En un registro completamente diferente, el israelí Amos Gitai presentó a su vez Free Zone, una nueva exploración del tema que lo obsesiona: la identidad de Israel, su lugar en el mundo, la idiosincrasia de sus hombres y mujeres, su relación con el paisaje, sus pasiones, sus miedos y sus sueños. Conocido en la Argentina únicamente a través de la retrospectiva que en agosto pasado le dedicó la Sala Lugones, Gitai (nacido en Haifa en 1950) lleva realizados casi cuarenta films en veinte años de actividad y su obra es una presencia casi constante en Cannes. En Free Zone, Gitai se sube con tres mujeres –una israelí, una palestina y otra estadounidense, a cargo de Natalie Portman– a una camioneta 4x4 y se interna en una tierra de nadie, la utopía de Medio Oriente en el corazón del desierto: la frontera entre Israel y Jordania, no muy lejos de Irak, Siria y Arabia Saudita. Y allí descubre que las fronteras no sólo están hechas de cemento y de alambre de púa, sino que sobre todo son imaginarias. Y que éstas, al menos, sus mujeres son capaces de romperlas.

+===+

TAREA ESCRITA 1 => Muestre cada línea de los registros que contenga la cadena "Image", distinguiendo entre mayúsculas y minúsculas.
Los registros no guardan relación alguna con el extracto.

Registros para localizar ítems
+===+

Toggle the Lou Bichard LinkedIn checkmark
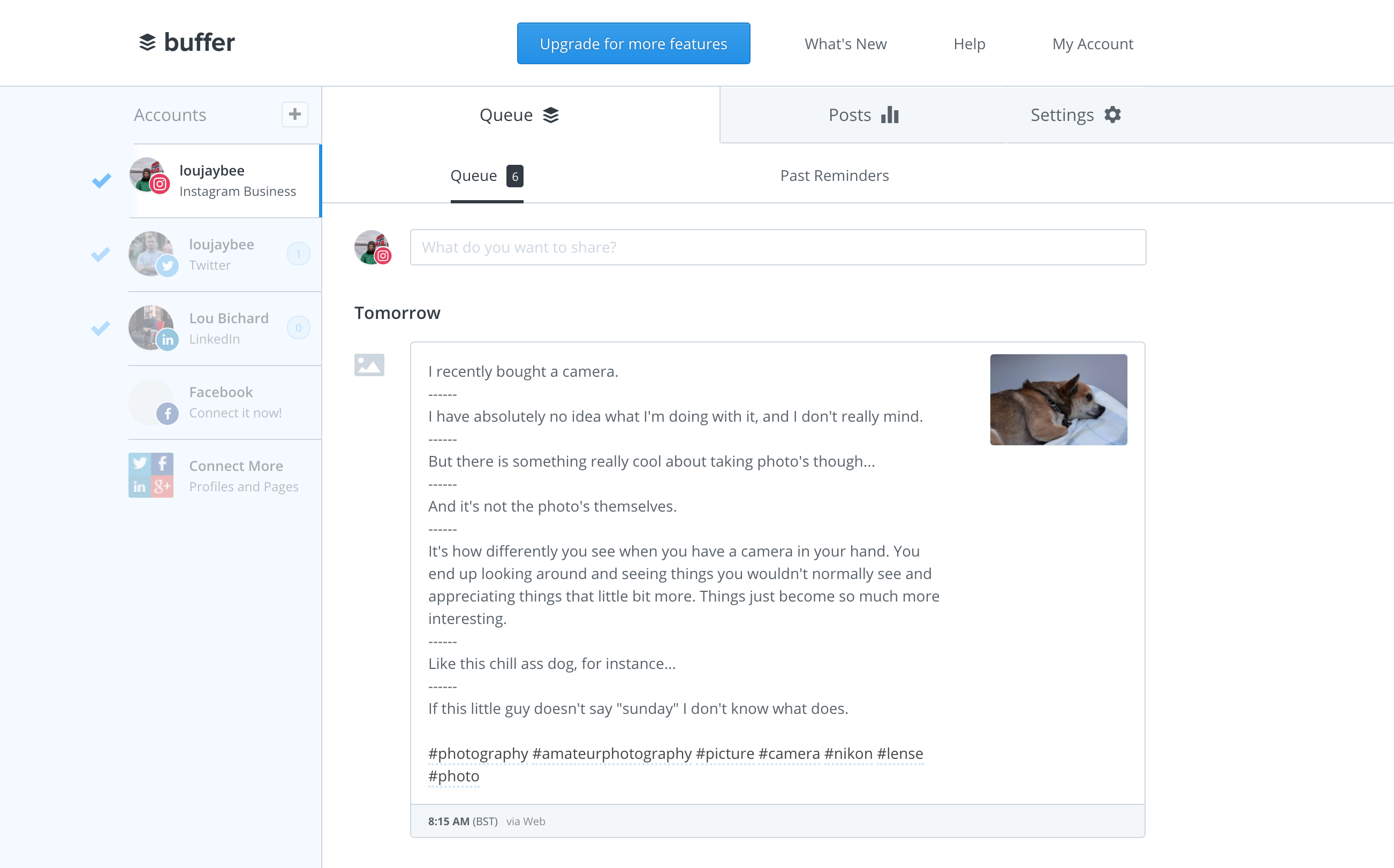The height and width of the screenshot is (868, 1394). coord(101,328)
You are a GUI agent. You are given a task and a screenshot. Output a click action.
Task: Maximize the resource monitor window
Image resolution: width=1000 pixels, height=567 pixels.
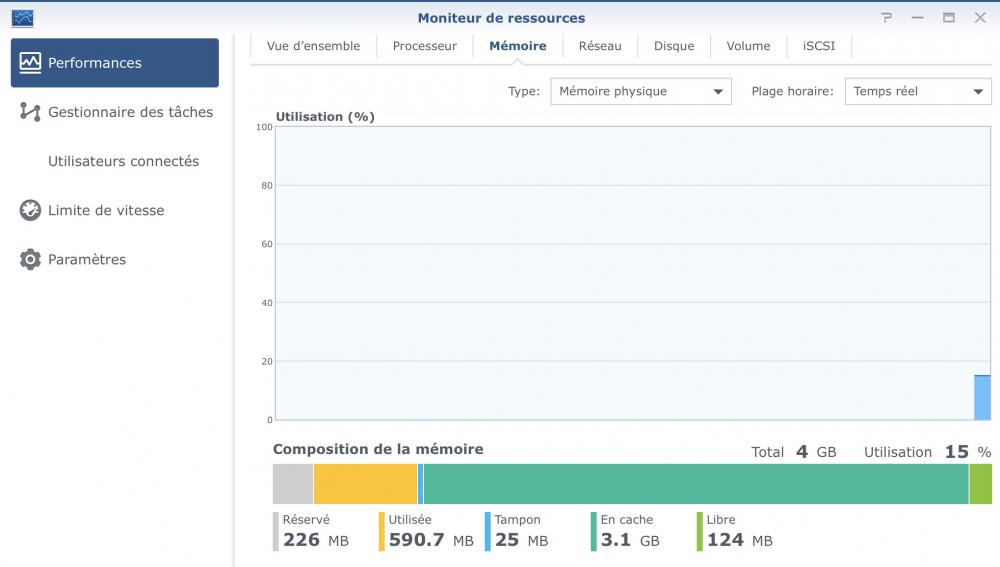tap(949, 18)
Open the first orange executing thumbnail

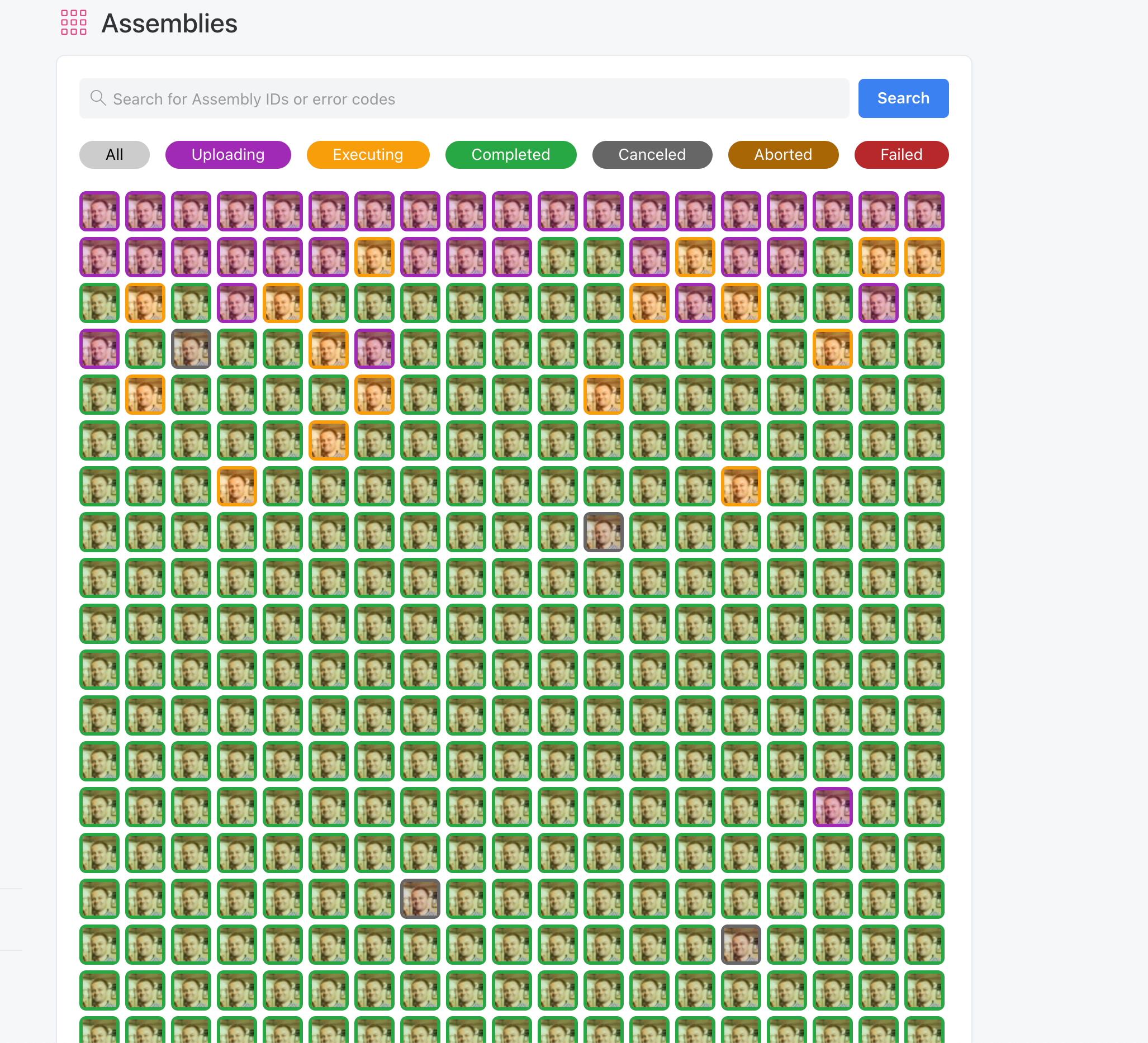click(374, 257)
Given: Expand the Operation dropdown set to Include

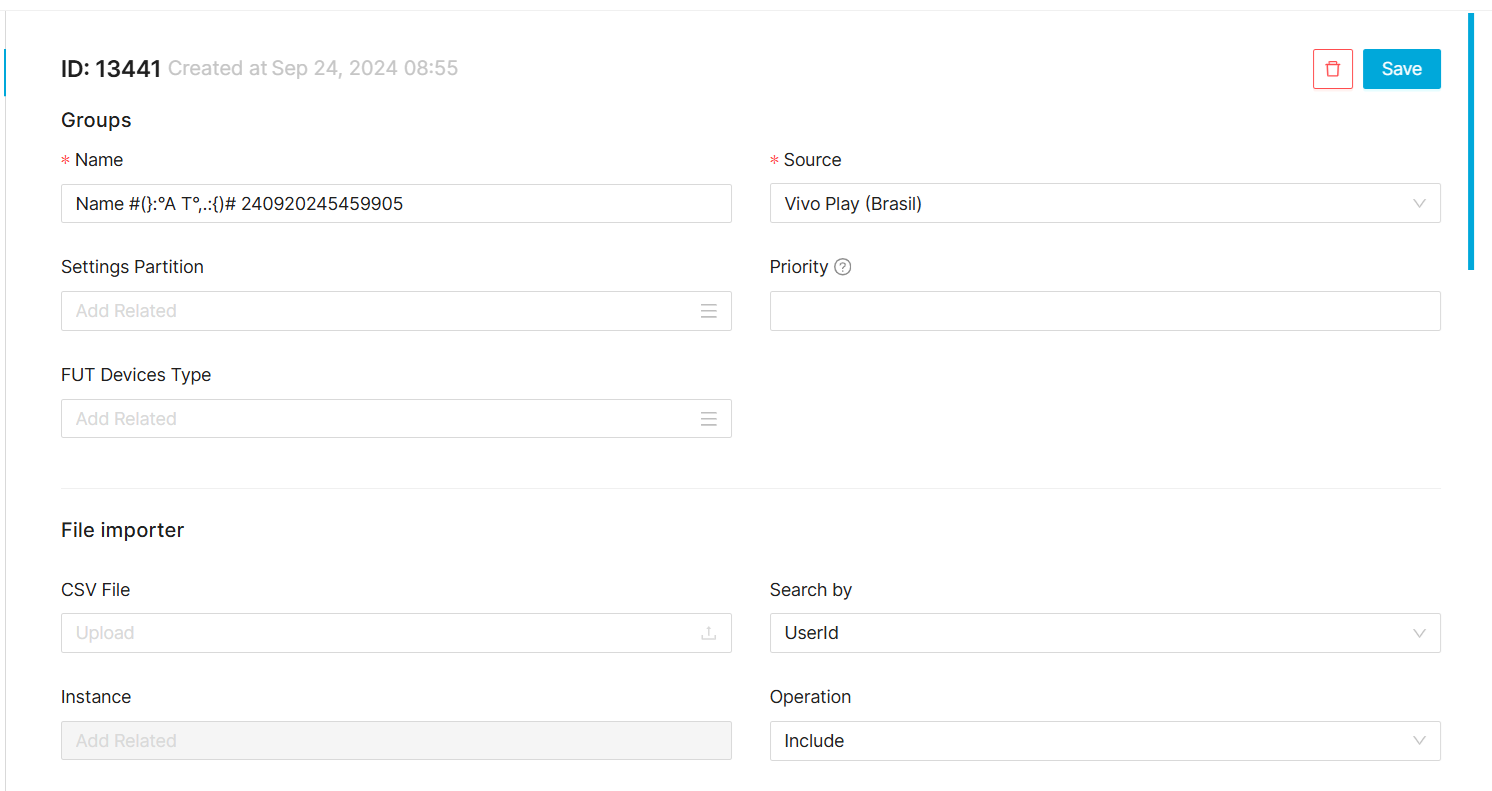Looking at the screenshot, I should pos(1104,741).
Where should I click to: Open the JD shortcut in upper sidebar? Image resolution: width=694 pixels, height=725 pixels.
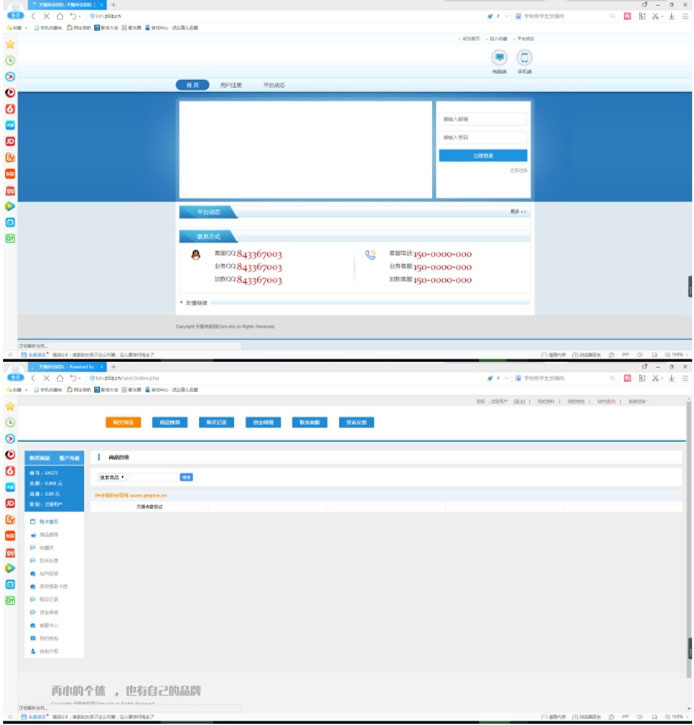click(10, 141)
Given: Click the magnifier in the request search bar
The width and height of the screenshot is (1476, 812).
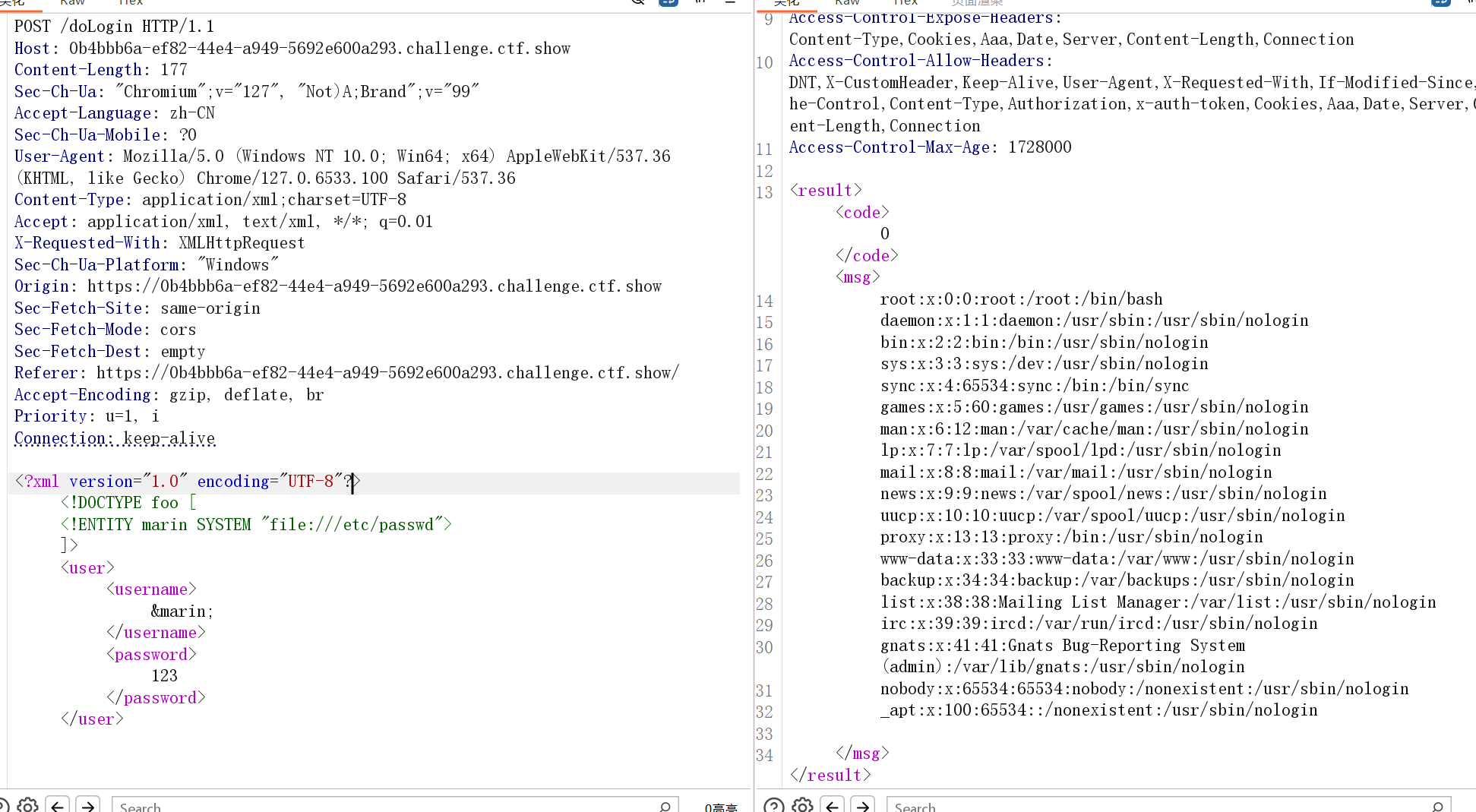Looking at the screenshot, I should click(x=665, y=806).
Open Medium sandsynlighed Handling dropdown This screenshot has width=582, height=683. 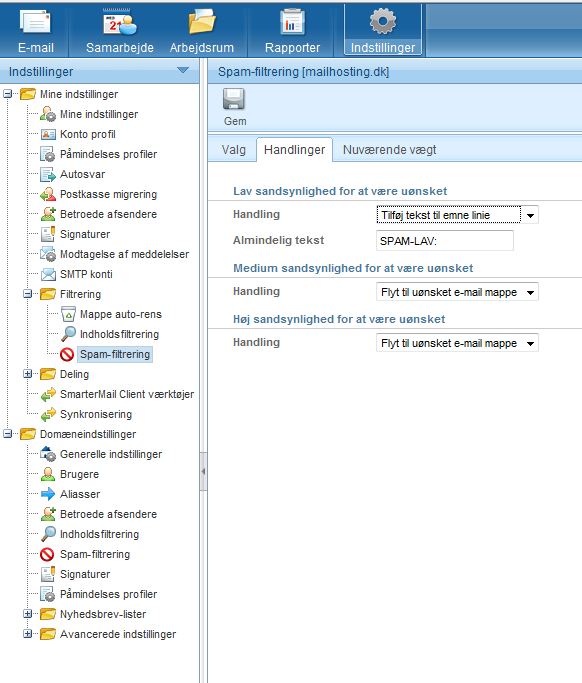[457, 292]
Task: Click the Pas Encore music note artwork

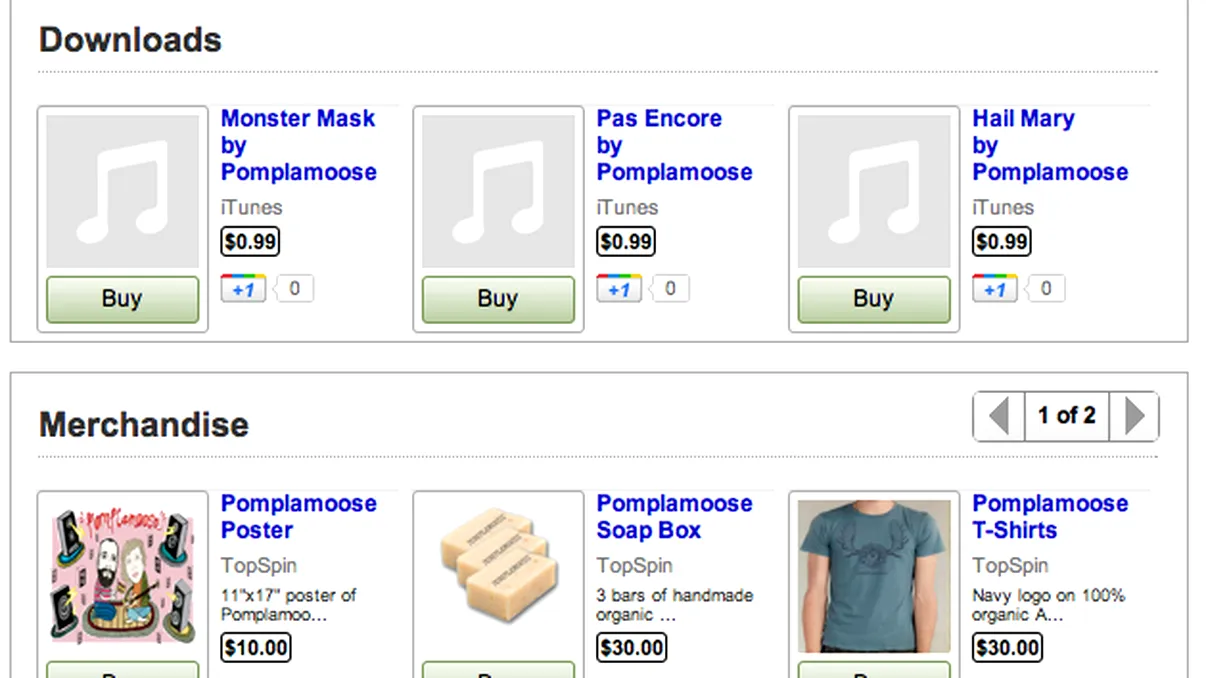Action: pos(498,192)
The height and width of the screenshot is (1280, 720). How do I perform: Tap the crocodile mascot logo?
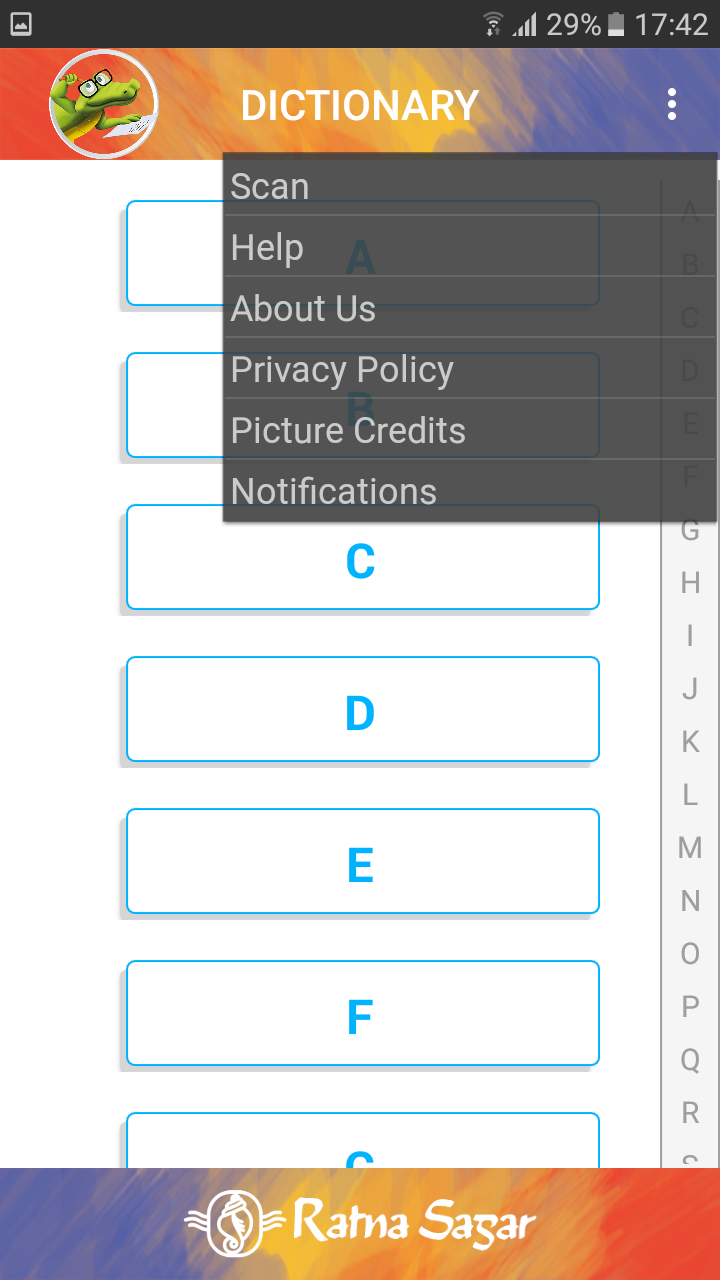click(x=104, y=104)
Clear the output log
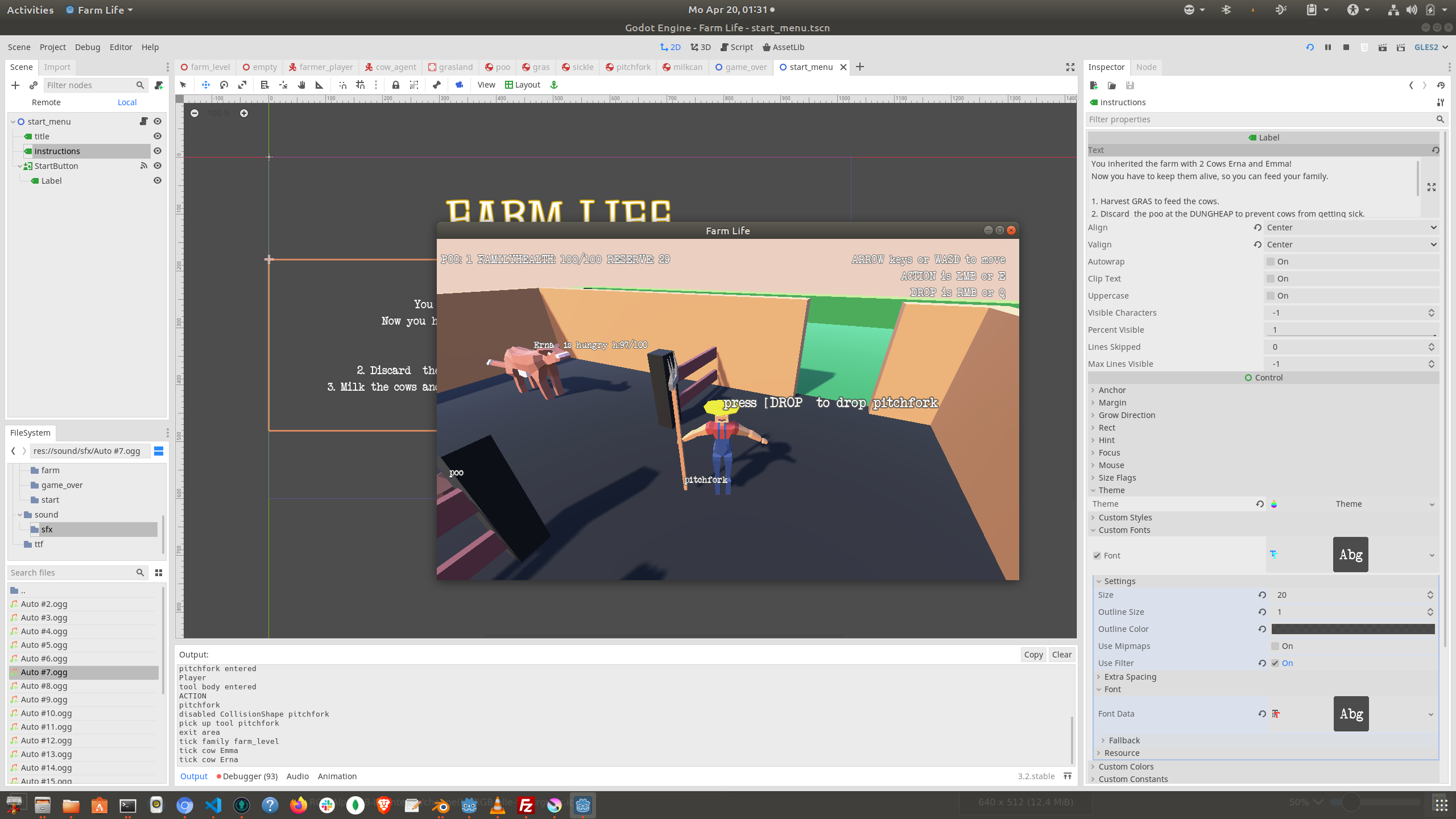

+===+

TAREA ESCRITA 2 => Resuma en dos oraciones el extracto sobre Free Zone.

RESPUESTA COMPLETA 1 =>
Image resolution: width=1000 pixels, height=567 pixels.
Where should I click to: Open the JD shortcut in upper sidebar? Image resolution: width=694 pixels, height=725 pixels.

RESPUESTA COMPLETA 2 => El israelí Amos Gitai, nacido en Haifa en 1950 y autor de casi cuarenta films en veinte años, presentó Free Zone, una nueva exploración de la identidad de Israel. En ella se interna con tres mujeres (una israelí, una palestina y una estadounidense a cargo de Natalie Portman) en la frontera entre Israel y Jordania, donde descubre que las fronteras son sobre todo imaginarias y que sus mujeres son capaces de romperlas.